Le linee di dialogo sono sempre azzeccate, ricolme di battute pungenti e frasi celebri, la protesta costante all’attuale panorama musicale non è mai esasperato attraverso profonde riflessioni ma si può percepire attraverso un’attenta costruzione delle atmosfere di gioco e attraverso una narrazione che non si distacca mai dalla sua ironia al limite del demenziale. Menzione d’onore alla colonna sonora che offre una lista di composizioni davvero belle e arrangiate in stili differenti per accompagnare alla perfezione le sezioni di gioco. Percepire i cambiamenti di arrangiamento dello stesso brano in base alla posizione dello stilometro, durante le boss fight, mostra una cura generale del comparto artistico che molte produzioni più acclamate dovrebbero prendere d’esempio. Il doppiaggio in inglese è ben recitato, i dialoghi, come già detto in più riprese, sono scritti in maniera convincente e la localizzazione dei testi in italiano, a esclusione di alcune sbavature, si presenta ben confezionata e in grado di restituire lo stesso vibe del doppiaggio originale.

8

No Straight Roads – PlayStation 4


Il compito di un recensore può essere paragonato a quello di uno dei temibili giudici presenti in No Straight Roads: analizzare pregi e difetti di un’opera e valutare anni di lavoro attraverso una mera numerazione.

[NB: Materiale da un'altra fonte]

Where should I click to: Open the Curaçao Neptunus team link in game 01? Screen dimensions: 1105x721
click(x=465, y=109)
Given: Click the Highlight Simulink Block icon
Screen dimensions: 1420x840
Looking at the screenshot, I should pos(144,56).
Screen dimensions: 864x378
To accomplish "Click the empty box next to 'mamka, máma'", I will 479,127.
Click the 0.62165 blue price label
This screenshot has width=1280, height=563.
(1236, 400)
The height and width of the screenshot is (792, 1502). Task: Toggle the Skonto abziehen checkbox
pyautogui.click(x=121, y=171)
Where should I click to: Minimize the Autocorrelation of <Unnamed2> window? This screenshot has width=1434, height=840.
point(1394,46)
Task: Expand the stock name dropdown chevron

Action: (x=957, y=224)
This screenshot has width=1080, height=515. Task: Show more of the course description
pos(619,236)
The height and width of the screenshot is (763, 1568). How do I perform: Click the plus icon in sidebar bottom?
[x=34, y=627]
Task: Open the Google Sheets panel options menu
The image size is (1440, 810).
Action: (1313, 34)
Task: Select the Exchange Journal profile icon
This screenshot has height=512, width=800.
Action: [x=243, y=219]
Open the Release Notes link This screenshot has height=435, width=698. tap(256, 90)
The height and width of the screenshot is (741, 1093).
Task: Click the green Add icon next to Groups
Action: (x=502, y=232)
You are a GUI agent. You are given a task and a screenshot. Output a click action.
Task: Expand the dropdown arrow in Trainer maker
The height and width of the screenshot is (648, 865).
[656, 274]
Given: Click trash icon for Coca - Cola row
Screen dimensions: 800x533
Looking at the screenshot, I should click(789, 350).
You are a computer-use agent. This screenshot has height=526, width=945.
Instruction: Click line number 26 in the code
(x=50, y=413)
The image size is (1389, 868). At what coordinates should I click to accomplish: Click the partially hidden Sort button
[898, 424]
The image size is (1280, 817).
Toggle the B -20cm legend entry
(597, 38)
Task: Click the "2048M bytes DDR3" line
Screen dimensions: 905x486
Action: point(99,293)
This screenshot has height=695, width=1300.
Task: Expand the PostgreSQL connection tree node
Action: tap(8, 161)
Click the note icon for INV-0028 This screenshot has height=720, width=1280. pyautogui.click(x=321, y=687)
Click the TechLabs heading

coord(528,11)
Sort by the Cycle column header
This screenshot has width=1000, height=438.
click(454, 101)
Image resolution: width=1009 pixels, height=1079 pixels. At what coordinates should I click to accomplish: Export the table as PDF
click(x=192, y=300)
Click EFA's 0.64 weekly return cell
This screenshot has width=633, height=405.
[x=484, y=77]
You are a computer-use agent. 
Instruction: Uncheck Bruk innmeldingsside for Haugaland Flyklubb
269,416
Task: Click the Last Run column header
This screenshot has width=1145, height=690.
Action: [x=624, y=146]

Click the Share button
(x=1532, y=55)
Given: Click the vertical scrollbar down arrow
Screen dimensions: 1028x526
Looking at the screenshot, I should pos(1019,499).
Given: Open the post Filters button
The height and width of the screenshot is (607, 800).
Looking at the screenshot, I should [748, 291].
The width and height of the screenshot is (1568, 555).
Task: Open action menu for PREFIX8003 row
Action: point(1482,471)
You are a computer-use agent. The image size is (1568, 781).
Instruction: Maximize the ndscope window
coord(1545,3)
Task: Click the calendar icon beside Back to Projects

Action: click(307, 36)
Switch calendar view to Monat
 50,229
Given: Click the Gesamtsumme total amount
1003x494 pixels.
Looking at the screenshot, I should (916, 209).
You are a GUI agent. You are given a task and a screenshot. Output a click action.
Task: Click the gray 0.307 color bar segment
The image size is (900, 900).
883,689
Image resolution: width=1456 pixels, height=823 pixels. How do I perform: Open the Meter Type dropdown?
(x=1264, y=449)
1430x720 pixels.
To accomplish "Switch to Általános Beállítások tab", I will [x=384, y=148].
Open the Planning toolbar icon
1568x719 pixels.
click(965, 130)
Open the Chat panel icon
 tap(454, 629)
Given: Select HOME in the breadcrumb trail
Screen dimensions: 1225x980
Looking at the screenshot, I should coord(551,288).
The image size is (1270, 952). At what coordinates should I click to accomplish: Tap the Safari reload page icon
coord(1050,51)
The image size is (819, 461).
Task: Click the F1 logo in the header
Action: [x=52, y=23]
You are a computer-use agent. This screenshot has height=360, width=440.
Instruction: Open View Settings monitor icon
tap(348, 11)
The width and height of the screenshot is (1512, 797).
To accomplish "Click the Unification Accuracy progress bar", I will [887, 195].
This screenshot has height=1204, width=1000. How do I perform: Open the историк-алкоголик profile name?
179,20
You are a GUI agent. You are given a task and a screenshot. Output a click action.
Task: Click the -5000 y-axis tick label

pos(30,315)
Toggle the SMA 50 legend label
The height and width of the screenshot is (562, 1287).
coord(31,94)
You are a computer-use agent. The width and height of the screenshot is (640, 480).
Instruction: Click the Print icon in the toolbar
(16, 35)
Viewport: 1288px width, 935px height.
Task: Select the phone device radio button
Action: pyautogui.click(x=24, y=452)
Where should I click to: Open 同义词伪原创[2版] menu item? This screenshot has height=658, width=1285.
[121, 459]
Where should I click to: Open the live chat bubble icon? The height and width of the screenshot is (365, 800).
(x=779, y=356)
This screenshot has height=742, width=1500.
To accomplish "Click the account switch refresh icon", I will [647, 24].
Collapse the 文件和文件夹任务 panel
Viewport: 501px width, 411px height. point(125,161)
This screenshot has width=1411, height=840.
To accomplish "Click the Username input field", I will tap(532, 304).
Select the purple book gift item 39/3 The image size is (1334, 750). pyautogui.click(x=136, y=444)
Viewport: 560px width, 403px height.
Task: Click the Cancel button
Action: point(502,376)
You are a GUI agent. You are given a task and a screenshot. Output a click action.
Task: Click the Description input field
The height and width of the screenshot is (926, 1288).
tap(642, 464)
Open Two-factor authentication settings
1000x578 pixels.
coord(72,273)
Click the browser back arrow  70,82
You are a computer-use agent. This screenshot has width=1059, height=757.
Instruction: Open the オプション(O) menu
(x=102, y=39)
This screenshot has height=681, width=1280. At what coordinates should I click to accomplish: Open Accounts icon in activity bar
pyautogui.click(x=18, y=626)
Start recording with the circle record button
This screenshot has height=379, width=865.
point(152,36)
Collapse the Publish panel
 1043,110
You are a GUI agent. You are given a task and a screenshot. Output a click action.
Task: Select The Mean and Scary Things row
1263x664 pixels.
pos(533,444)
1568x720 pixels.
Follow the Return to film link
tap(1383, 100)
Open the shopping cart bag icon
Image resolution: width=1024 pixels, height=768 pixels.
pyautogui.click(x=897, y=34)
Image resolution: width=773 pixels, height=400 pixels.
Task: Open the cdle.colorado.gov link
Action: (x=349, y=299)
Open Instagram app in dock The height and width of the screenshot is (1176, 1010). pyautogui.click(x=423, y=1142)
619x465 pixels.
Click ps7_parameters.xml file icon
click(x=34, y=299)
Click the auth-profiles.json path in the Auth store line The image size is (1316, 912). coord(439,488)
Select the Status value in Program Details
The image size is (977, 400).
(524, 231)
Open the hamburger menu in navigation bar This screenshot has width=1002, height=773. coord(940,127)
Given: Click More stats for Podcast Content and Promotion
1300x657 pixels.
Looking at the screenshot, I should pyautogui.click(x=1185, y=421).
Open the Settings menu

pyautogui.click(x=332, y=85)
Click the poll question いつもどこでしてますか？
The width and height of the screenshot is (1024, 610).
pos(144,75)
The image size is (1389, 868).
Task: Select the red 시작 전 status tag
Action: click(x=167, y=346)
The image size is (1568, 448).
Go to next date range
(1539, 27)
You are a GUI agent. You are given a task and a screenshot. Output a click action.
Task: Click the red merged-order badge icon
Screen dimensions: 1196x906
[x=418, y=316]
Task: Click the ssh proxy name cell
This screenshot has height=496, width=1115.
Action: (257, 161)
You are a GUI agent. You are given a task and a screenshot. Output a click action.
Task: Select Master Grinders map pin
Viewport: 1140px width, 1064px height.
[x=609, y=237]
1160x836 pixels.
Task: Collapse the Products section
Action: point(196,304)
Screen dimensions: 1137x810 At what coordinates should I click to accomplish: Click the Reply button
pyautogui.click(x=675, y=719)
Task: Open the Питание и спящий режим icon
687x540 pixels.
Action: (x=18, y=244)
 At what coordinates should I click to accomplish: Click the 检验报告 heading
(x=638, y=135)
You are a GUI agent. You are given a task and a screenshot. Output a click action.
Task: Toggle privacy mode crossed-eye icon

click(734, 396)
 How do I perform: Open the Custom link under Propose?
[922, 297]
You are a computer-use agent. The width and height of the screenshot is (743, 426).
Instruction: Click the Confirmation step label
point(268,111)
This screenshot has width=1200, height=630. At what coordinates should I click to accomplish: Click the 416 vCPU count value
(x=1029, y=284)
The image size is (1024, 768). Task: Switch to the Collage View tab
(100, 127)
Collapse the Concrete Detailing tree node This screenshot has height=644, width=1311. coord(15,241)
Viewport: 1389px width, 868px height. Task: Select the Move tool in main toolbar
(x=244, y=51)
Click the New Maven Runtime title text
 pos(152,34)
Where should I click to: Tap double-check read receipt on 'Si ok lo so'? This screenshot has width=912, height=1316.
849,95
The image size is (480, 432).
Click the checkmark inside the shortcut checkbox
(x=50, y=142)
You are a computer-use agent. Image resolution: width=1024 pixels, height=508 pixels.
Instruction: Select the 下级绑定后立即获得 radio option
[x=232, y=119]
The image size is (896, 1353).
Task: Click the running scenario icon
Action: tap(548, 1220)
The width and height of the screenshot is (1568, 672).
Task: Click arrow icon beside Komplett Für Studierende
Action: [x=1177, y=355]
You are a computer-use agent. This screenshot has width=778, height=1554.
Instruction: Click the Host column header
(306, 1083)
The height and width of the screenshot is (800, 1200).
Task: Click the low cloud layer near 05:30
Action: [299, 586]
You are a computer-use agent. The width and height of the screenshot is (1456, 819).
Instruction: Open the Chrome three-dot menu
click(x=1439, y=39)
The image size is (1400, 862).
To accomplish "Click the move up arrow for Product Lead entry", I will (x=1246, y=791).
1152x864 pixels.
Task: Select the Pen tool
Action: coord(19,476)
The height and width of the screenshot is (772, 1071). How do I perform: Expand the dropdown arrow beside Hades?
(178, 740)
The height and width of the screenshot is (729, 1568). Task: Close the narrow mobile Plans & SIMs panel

Noi, però, a differenza dei temibili artisti della NSR diamo una particolare importanza al valore intrinseco di un’opera, al suo essere capace di annientare ogni difetto presente attraverso il suo stile e la sua capacità di far passare un messaggio nella maniera più originale possibile. Per questo motivo abbiamo deciso di premiare No Straight Roads, accantonarne i difetti di gioventù (comunque analizzati nella nostra recensione) ed enfatizzarne i molteplici pregi, primo fra tutti la capacità di divertire. Per una volta chiediamo lo stesso a voi lettori. Andate oltre le apparenze, gli stilemi della società e le fredde numerazioni e se amate la musica Rock, oltre che agli action game pregni di stile... non lasciatevi sfuggire No Straight Roads per nessuna ragione.

Pro

  • Tematiche originali e trama disimpegnata ma contenutisticamente profonda.
  • Comparto artistico ispirato e ricco di citazioni.
  • Boss fight stratificate e appaganti.
  • Gestione dei personaggi originale ben confezionata.

Contro

  • Ridondanza eccessiva delle fasi esplorative.
  • Fasi pre-boss eccessivamente simili fra loro e poco appaganti.
  • Controlli non sempre precisi e affidabili.